IG-Chemie schließt mit etwa 3 Prozent ab

Entgegen anderslautender Meldungen, die wieder einmal die in Tariffragen leider übliche Verwirrung stiften, so z.B. der immer wieder ominöse Henrik Müller in Spiegel-Online, ist der vergangene Woche erfolgte Abschluss der IGBCE nicht so toll, wie es auf den ersten Blick aussieht. 3,7 Prozent wird landauf landab gemeldet, aber ohne zu sagen, dass die Laufzeit 14 Monate beträgt.

Rechnet man, was den einzig sinnvollen Vergleich mit den üblicherweise benutzten Größen ergibt, auf 12 Monate um, erhält man etwa 3,1 Prozent für die normale 14-Monate-Variante und für die im Vertrag auch vorgesehene Variante, dass Unternehmen, die „sich in gravierenden wirtschaftlichen Schwierigkeiten befinden“, noch einmal zwei Monate schieben können, kommt man auf ca. 2,8 Prozent Lohnzuwachs.
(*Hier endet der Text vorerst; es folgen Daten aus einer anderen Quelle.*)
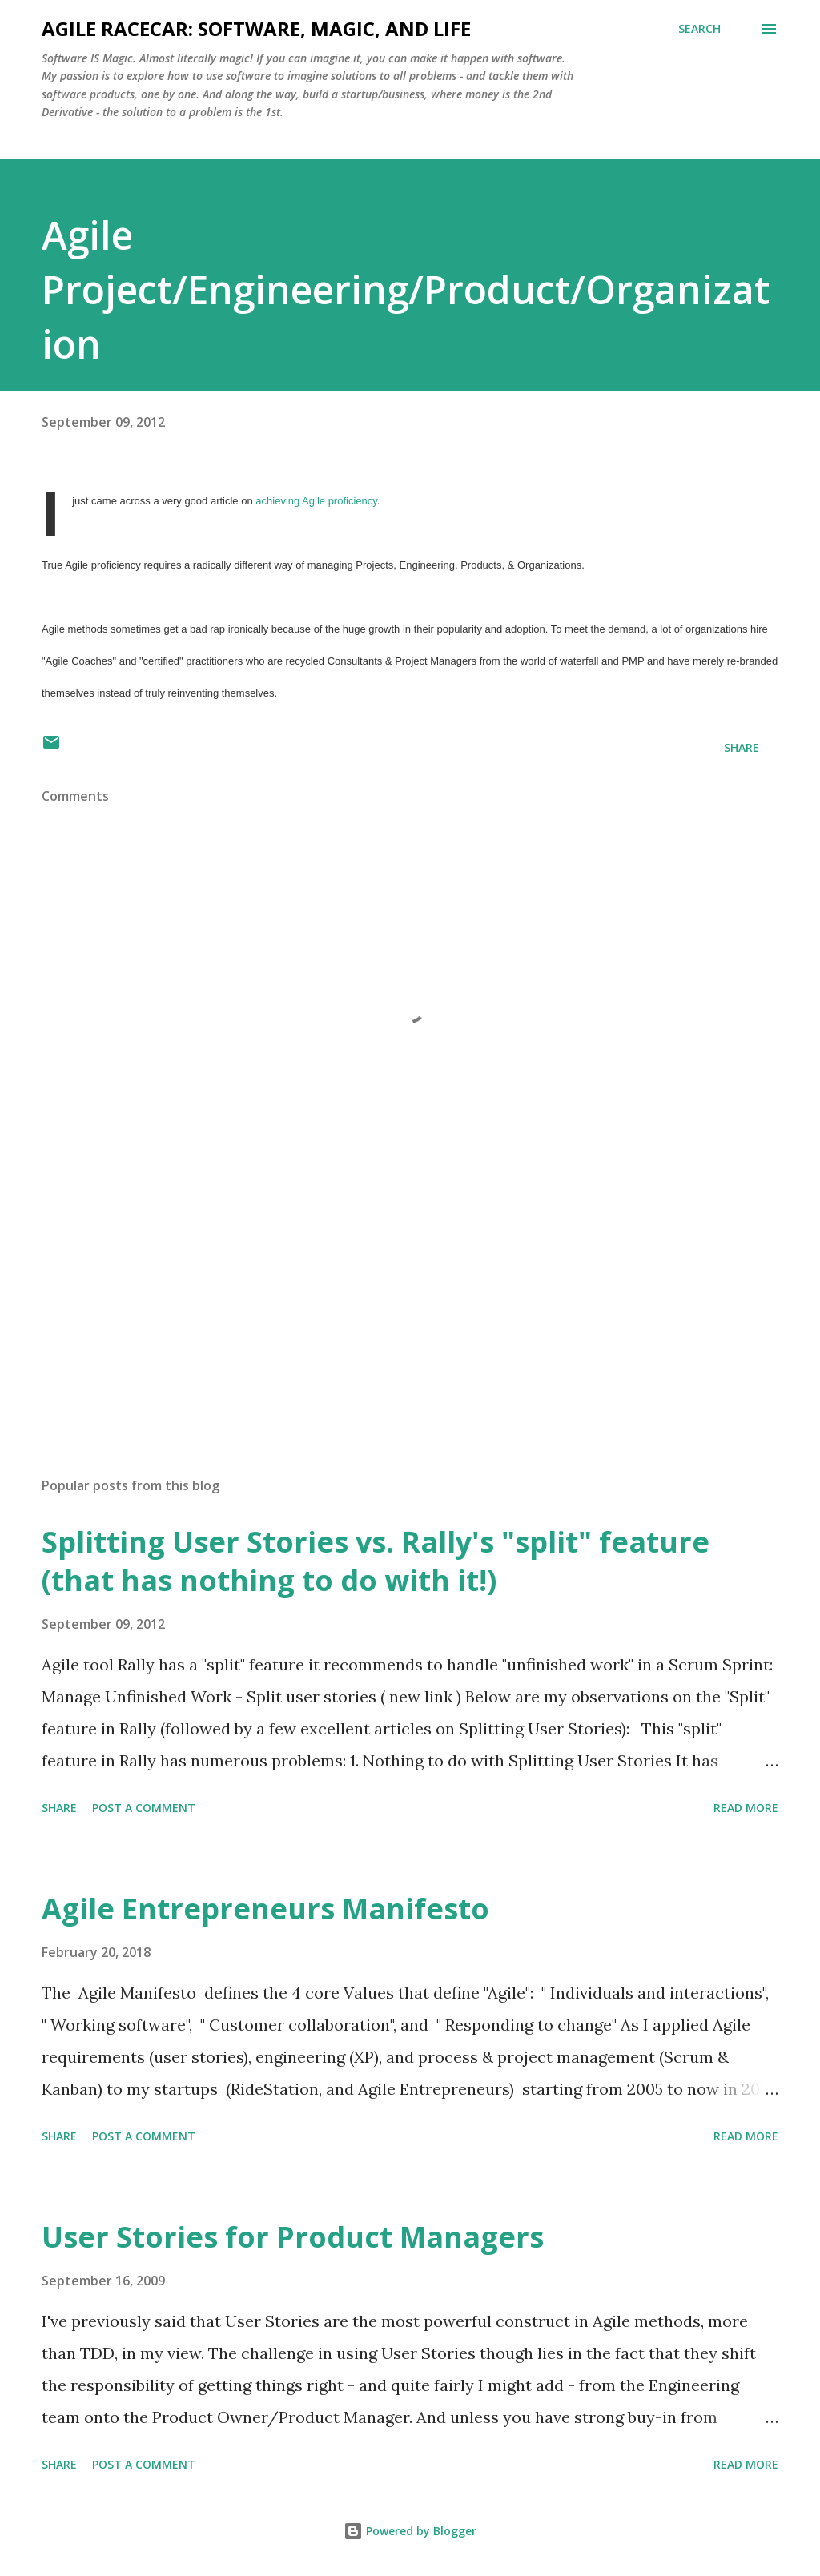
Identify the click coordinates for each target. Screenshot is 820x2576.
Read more (745, 1807)
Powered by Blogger (410, 2530)
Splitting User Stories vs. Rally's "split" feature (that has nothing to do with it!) (375, 1561)
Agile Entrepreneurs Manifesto (265, 1908)
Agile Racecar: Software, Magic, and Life (256, 28)
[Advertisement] (410, 1339)
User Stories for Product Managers (293, 2237)
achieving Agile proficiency (316, 501)
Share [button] (741, 747)
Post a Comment (143, 1807)
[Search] (699, 28)
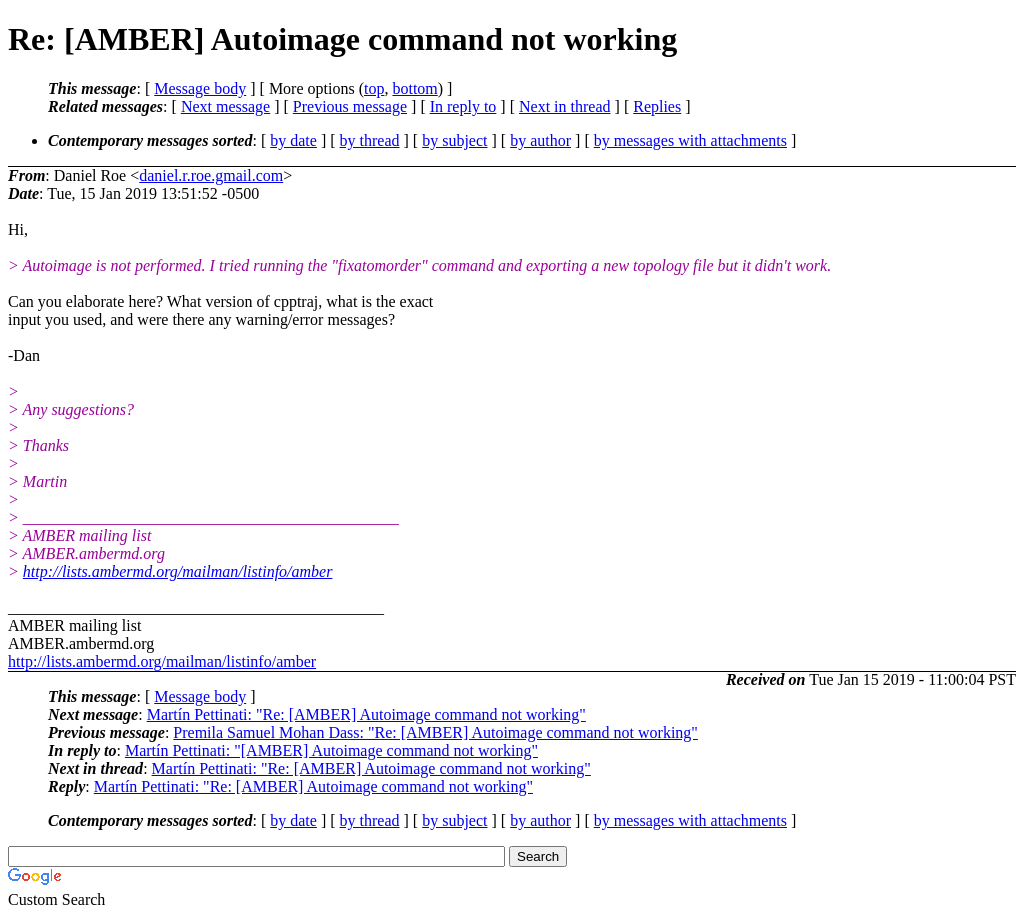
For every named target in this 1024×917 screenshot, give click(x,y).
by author (540, 140)
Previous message (350, 106)
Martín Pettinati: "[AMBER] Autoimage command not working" (331, 750)
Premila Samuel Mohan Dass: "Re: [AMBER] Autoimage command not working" (435, 732)
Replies (657, 106)
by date (293, 140)
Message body (200, 88)
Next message (225, 106)
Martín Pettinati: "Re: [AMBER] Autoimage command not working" (366, 714)
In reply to (463, 106)
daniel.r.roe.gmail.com (211, 175)
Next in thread (565, 106)
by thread (370, 140)
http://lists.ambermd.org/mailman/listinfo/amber (178, 571)
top (374, 88)
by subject (454, 140)
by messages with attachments (690, 140)
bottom (414, 88)
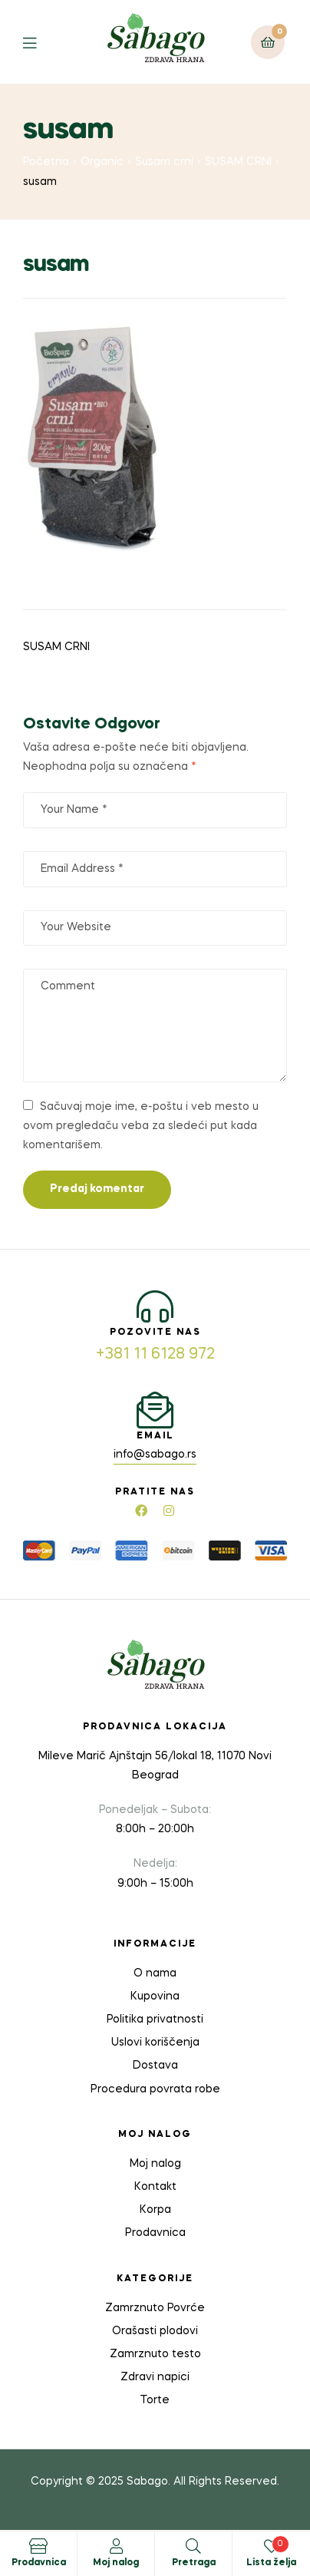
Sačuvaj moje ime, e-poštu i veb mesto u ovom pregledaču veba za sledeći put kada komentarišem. (141, 1126)
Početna (46, 162)
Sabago (147, 2481)
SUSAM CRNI (238, 162)
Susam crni (164, 162)
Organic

Das Maß für einen unter normalen Umständen in Europa geeigneten deutschen Lohnabschluss ergibt auf der Basis einer gesamtwirtschaftlichen Produktivitätsberechnung für Deutschland im Durchschnitt der Jahre 2009 bis 2013 zusammen mit dem Inflationsziel von 1,9 Prozent einen Wert von 2,9 Prozent. Der ist also erreicht. Das reicht aber nicht, um die Lasten der Vergangenheit abzutragen. Soll auch nur ein Ausgleich der Wettbewerbsfähigkeit in der Europäischen Währungsunion innerhalb von zehn Jahren ohne Deflation in den Krisenländern geschafft werden, müssten die Nominallöhne, um die es hier geht, in Deutschland um 4,5 Prozent bis 5 Prozent jährlich in jedem dieser zehn Jahre steigen, während sie etwa in Frankreich nur um ungefähr 2 Prozent zulegen dürften.

Ausgleich der Wettbewerbsfähigkeit reicht aber auch nicht. Denn die anderen Länder müssen für eine erhebliche Zeit wettbewerbsfähiger als Deutschland sein, um ihre Schulden zurückzuzahlen, die sie gegenüber Deutschland gemacht haben. Dazu müssten die Löhne noch weit länger mit den genannten Raten zulegen oder Deutschland müsste zehn Jahre lang noch weit höhere Lohnzuwachsraten haben.

Das bedeutet, dass für die Rettung der Europäischen Währungsunion mit diesem Lohnabschluss in der Chemieindustrie nicht einmal im Ansatz etwas gewonnen ist.